[Saved data entries]
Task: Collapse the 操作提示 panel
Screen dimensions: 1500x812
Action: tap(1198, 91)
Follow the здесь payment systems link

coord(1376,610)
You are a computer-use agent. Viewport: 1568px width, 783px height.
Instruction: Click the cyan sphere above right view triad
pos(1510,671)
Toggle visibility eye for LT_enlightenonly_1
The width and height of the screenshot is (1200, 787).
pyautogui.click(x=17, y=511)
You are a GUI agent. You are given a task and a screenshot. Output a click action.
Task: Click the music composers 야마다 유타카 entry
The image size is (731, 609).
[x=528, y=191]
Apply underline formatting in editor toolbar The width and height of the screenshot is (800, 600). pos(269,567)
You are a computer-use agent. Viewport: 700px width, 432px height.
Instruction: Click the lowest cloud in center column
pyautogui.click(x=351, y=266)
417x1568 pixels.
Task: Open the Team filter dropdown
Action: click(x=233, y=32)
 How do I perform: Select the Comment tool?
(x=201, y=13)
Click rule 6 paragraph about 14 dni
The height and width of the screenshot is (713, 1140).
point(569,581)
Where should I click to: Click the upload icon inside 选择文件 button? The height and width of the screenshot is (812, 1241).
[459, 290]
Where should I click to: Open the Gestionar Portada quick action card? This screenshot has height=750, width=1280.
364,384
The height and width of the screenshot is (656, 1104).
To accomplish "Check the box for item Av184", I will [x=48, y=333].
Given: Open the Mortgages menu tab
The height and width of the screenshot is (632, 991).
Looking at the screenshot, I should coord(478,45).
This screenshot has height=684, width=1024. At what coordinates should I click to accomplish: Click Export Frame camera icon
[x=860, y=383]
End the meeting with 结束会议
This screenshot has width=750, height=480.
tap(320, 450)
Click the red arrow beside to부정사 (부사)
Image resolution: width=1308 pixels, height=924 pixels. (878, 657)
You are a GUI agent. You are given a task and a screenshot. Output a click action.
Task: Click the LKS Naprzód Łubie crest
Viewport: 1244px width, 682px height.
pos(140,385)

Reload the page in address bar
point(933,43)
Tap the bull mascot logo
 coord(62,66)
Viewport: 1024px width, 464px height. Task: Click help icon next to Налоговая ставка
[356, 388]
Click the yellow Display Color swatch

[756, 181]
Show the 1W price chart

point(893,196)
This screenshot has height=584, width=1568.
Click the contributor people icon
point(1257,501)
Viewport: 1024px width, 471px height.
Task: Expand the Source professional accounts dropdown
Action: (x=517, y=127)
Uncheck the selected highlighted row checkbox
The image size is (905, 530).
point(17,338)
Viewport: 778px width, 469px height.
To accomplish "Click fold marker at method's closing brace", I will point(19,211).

* [PROBLEM DETAILS]:
Each of the entries must be written out again exactly.

* [COMPLETED EXERCISE]:
Task: Collapse the 操作提示 panel
Screen dimensions: 1500x812
Action: tap(1198, 91)
Follow the здесь payment systems link

coord(1376,610)
You are a computer-use agent. Viewport: 1568px width, 783px height.
Instruction: Click the cyan sphere above right view triad
pos(1510,671)
Toggle visibility eye for LT_enlightenonly_1
The width and height of the screenshot is (1200, 787).
pyautogui.click(x=17, y=511)
You are a GUI agent. You are given a task and a screenshot. Output a click action.
Task: Click the music composers 야마다 유타카 entry
The image size is (731, 609).
[x=528, y=191]
Apply underline formatting in editor toolbar The width and height of the screenshot is (800, 600). pos(269,567)
You are a computer-use agent. Viewport: 700px width, 432px height.
Instruction: Click the lowest cloud in center column
pyautogui.click(x=351, y=266)
417x1568 pixels.
Task: Open the Team filter dropdown
Action: click(x=233, y=32)
 How do I perform: Select the Comment tool?
(x=201, y=13)
Click rule 6 paragraph about 14 dni
The height and width of the screenshot is (713, 1140).
point(569,581)
Where should I click to: Click the upload icon inside 选择文件 button? The height and width of the screenshot is (812, 1241).
[459, 290]
Where should I click to: Open the Gestionar Portada quick action card? This screenshot has height=750, width=1280.
364,384
The height and width of the screenshot is (656, 1104).
To accomplish "Check the box for item Av184", I will [x=48, y=333].
Given: Open the Mortgages menu tab
The height and width of the screenshot is (632, 991).
Looking at the screenshot, I should coord(478,45).
This screenshot has height=684, width=1024. At what coordinates should I click to accomplish: Click Export Frame camera icon
[x=860, y=383]
End the meeting with 结束会议
This screenshot has width=750, height=480.
tap(320, 450)
Click the red arrow beside to부정사 (부사)
Image resolution: width=1308 pixels, height=924 pixels. (878, 657)
You are a GUI agent. You are given a task and a screenshot. Output a click action.
Task: Click the LKS Naprzód Łubie crest
Viewport: 1244px width, 682px height.
pos(140,385)

Reload the page in address bar
point(933,43)
Tap the bull mascot logo
 coord(62,66)
Viewport: 1024px width, 464px height. Task: Click help icon next to Налоговая ставка
[356, 388]
Click the yellow Display Color swatch

[756, 181]
Show the 1W price chart

point(893,196)
This screenshot has height=584, width=1568.
Click the contributor people icon
point(1257,501)
Viewport: 1024px width, 471px height.
Task: Expand the Source professional accounts dropdown
Action: (x=517, y=127)
Uncheck the selected highlighted row checkbox
The image size is (905, 530).
point(17,338)
Viewport: 778px width, 469px height.
To accomplish "Click fold marker at method's closing brace", I will point(19,211).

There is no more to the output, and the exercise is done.